> _Available data_
- Opening Delimiter -

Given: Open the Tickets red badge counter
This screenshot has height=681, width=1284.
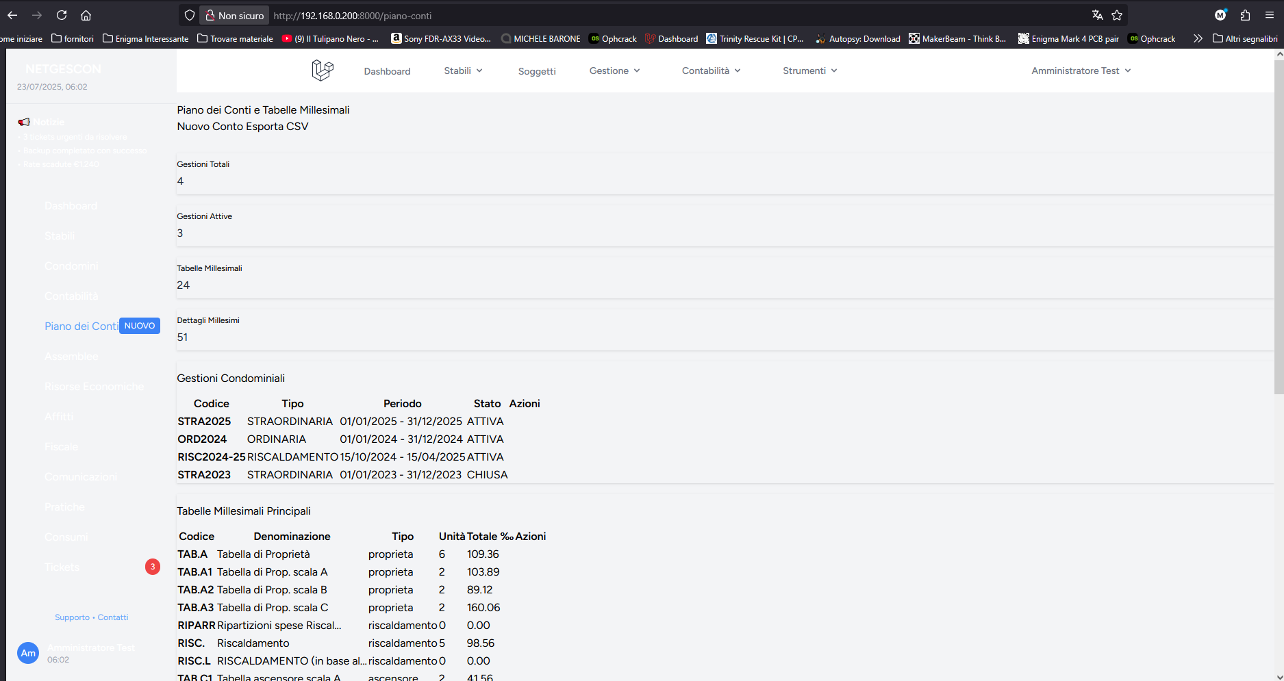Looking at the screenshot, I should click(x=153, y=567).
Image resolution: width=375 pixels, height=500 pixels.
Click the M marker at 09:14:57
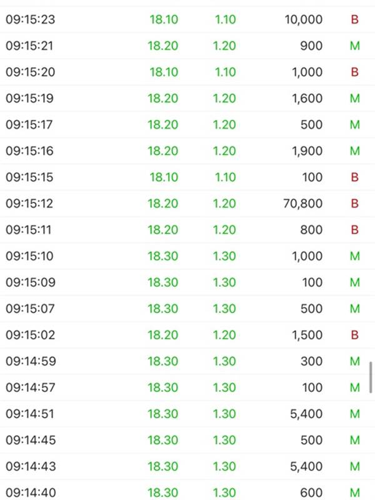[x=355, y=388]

- Closing Delimiter -
- Opening Delimiter -

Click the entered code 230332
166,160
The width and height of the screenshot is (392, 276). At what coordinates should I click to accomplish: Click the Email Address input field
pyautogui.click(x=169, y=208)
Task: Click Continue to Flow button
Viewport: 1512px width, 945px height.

- Closing Delimiter -

> _Exercise description_
From the listing above, return the lines starting at the one with "Task: Click Continue to Flow button" and ending at the one with "Viewport: 1512px width, 945px height.", both kept, exactly as they appear and nothing more.

> _Reply to the exercise_
Task: Click Continue to Flow button
Viewport: 1512px width, 945px height.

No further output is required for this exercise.